» WHAT NEEDS TO BE DONE:
Beginning with the line that contains "At what coordinates", repeat each line exactly through the end of the listing below. Pictures stay out.

====

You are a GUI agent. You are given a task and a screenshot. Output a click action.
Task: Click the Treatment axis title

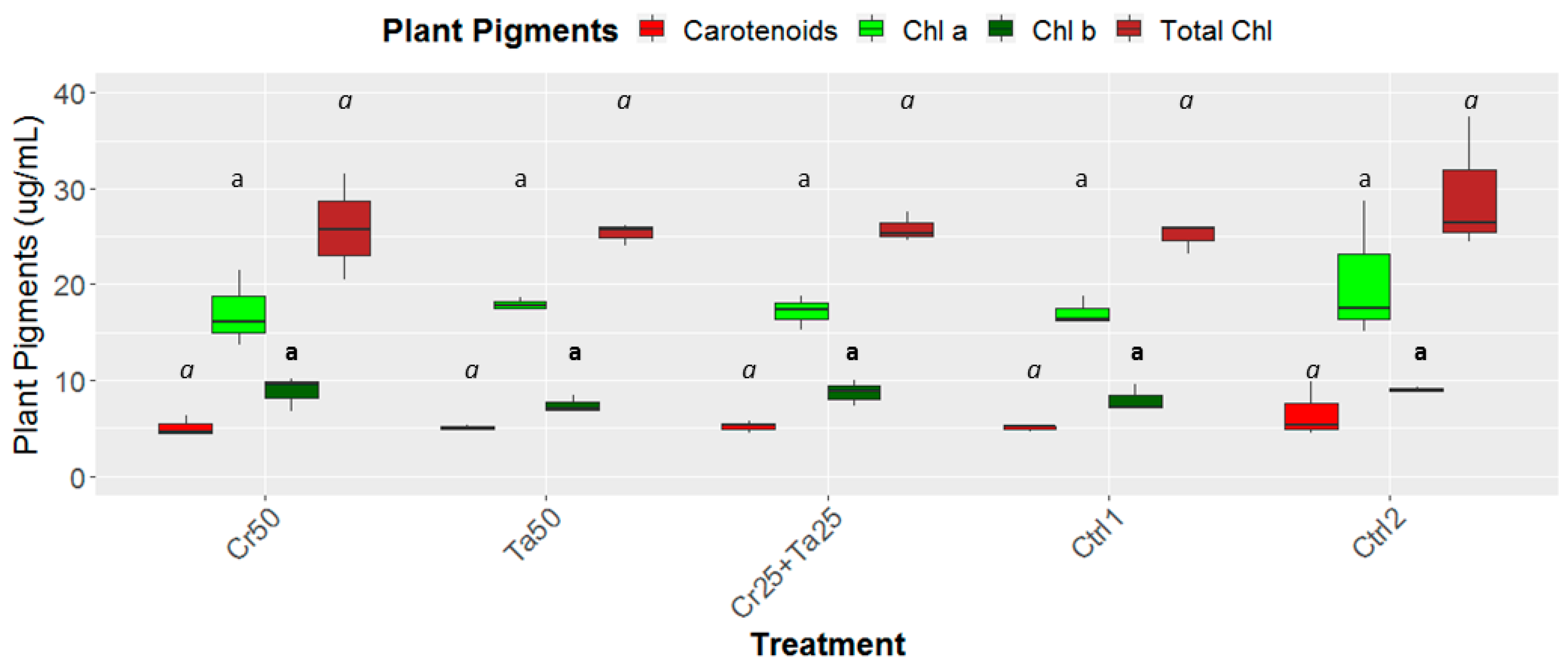point(827,645)
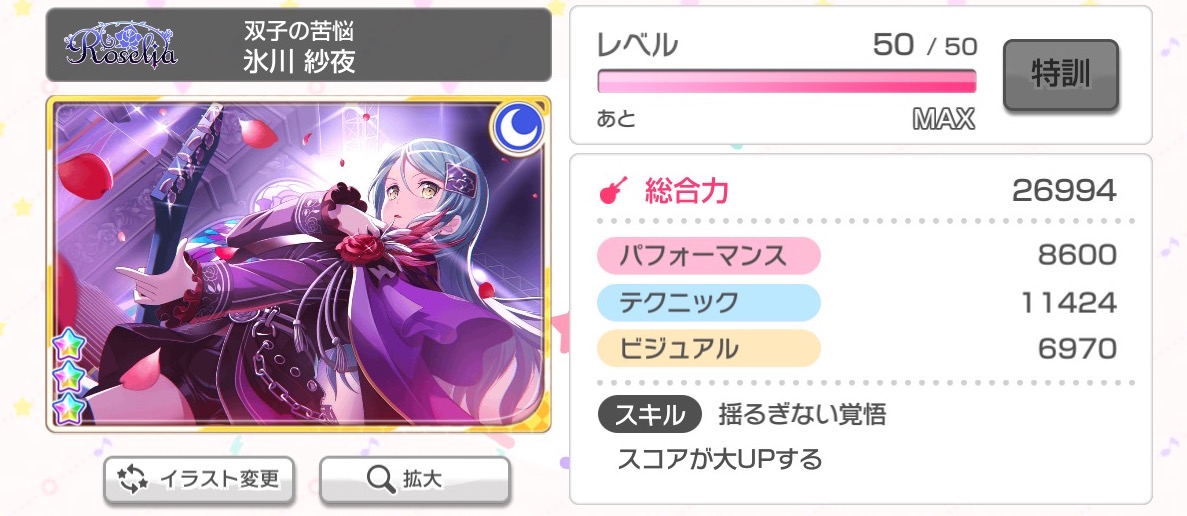1187x516 pixels.
Task: Tap the イラスト変更 illustration change button
Action: click(x=198, y=480)
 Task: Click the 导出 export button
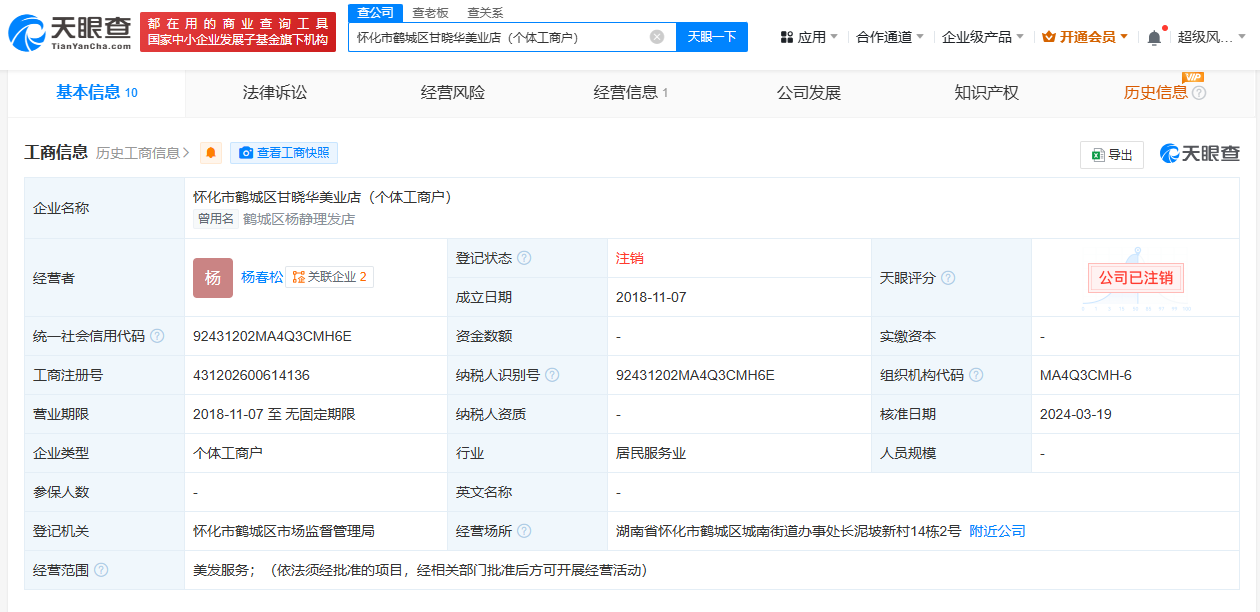[1112, 154]
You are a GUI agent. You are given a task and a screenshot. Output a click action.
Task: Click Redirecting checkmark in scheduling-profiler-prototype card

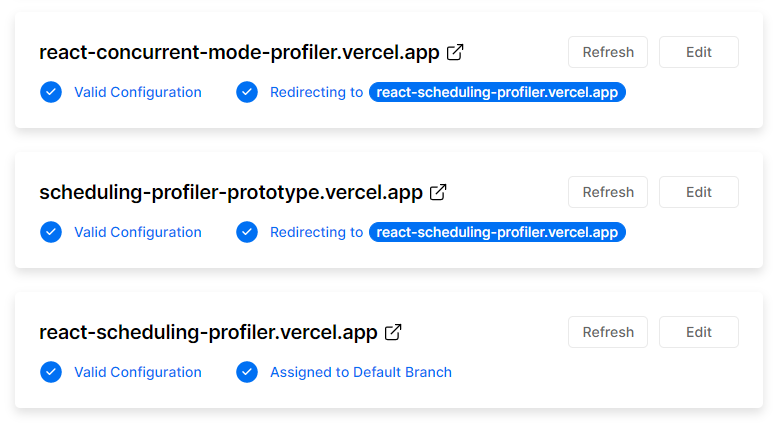click(247, 232)
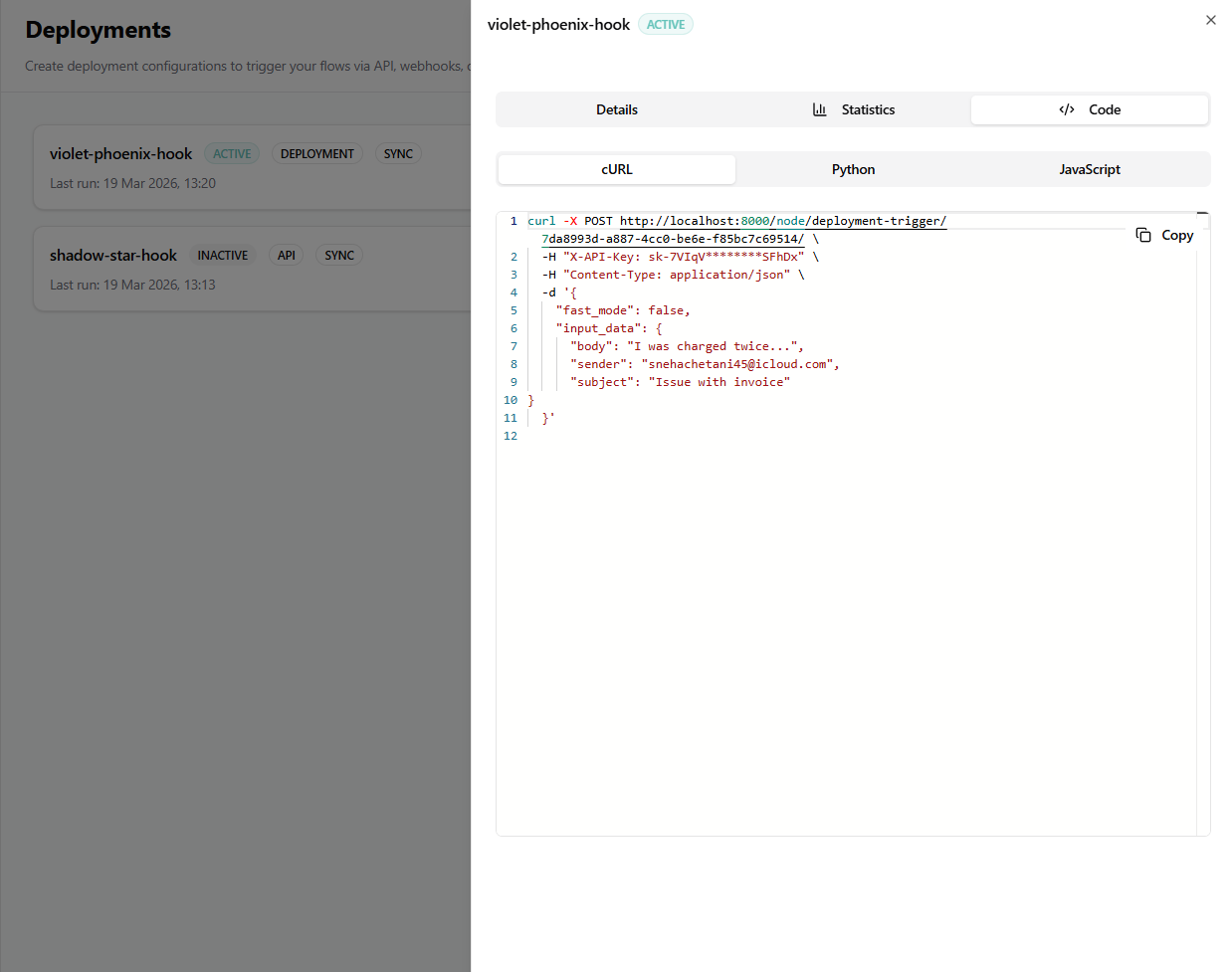
Task: Open the Details tab of the deployment panel
Action: 616,109
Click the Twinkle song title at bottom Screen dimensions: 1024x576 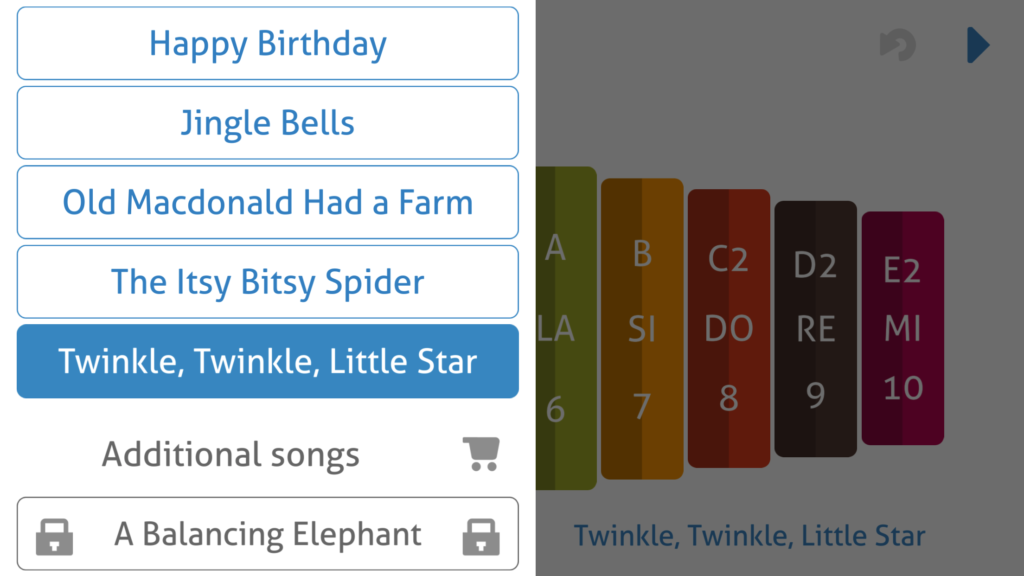(x=749, y=535)
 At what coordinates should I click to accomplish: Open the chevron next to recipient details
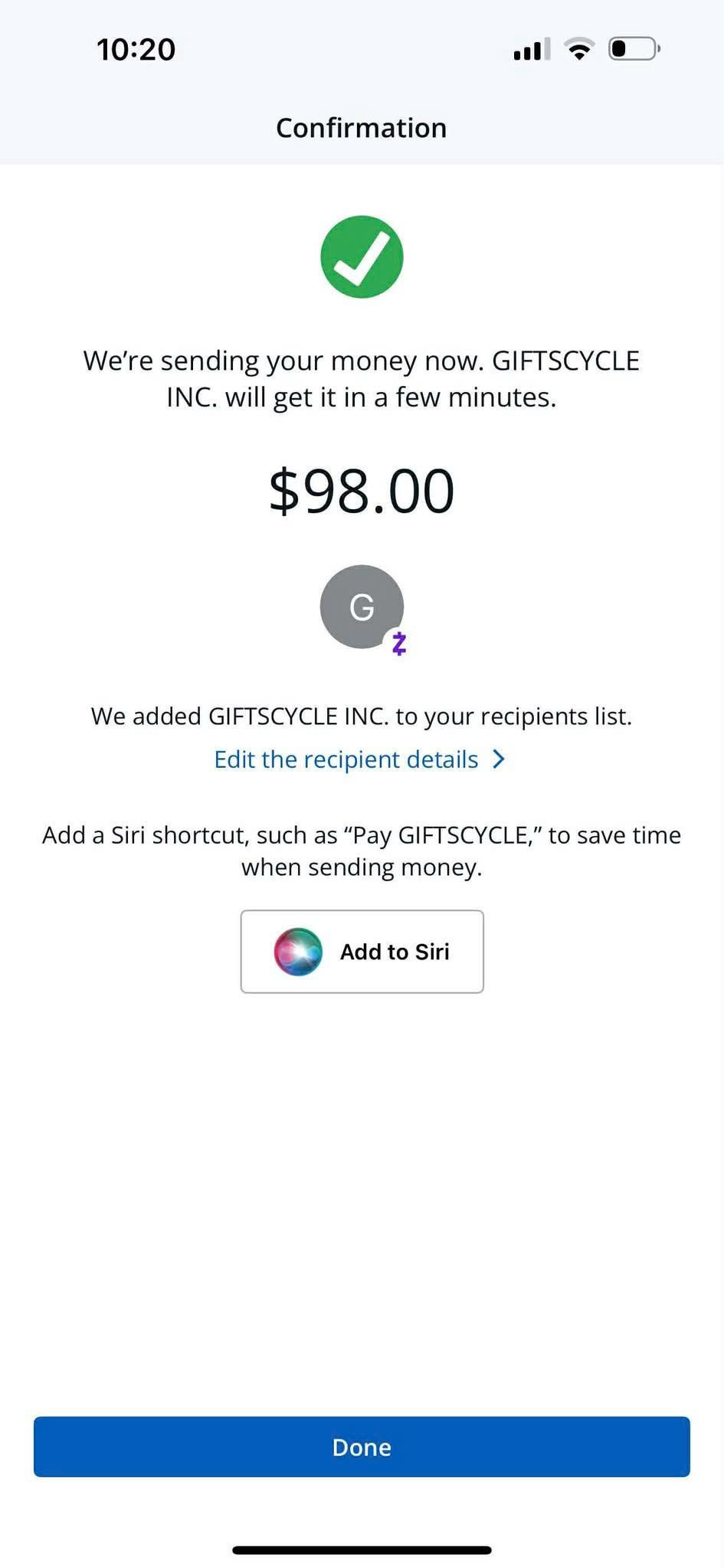coord(499,759)
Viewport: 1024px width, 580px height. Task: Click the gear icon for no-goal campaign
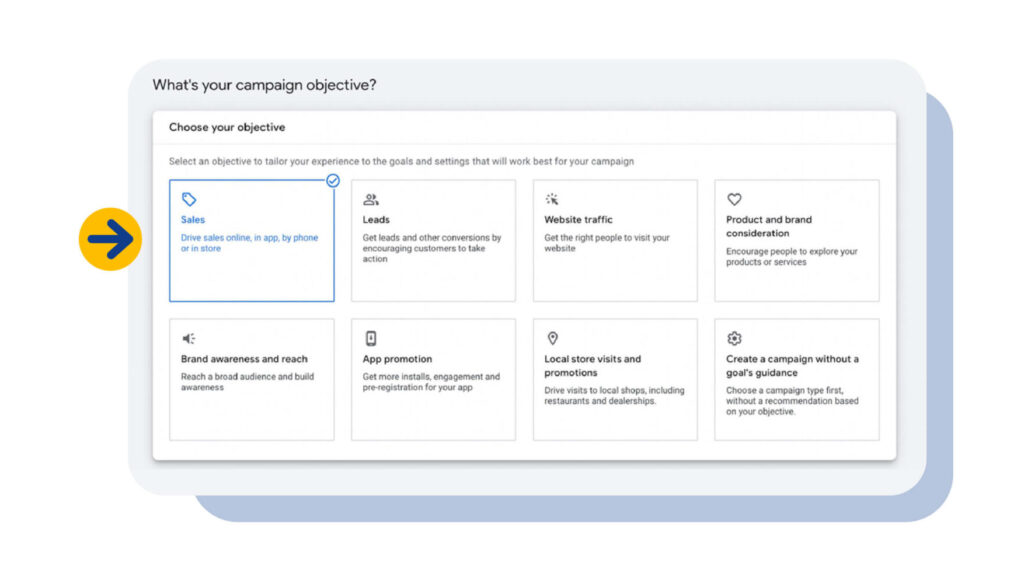(734, 338)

====

» ANSWER FOR THE TASK:
 At what coordinates should I click to accomplish: Open the chevron next to recipient details
coord(499,759)
Viewport: 1024px width, 580px height. Task: Click the gear icon for no-goal campaign
(734, 338)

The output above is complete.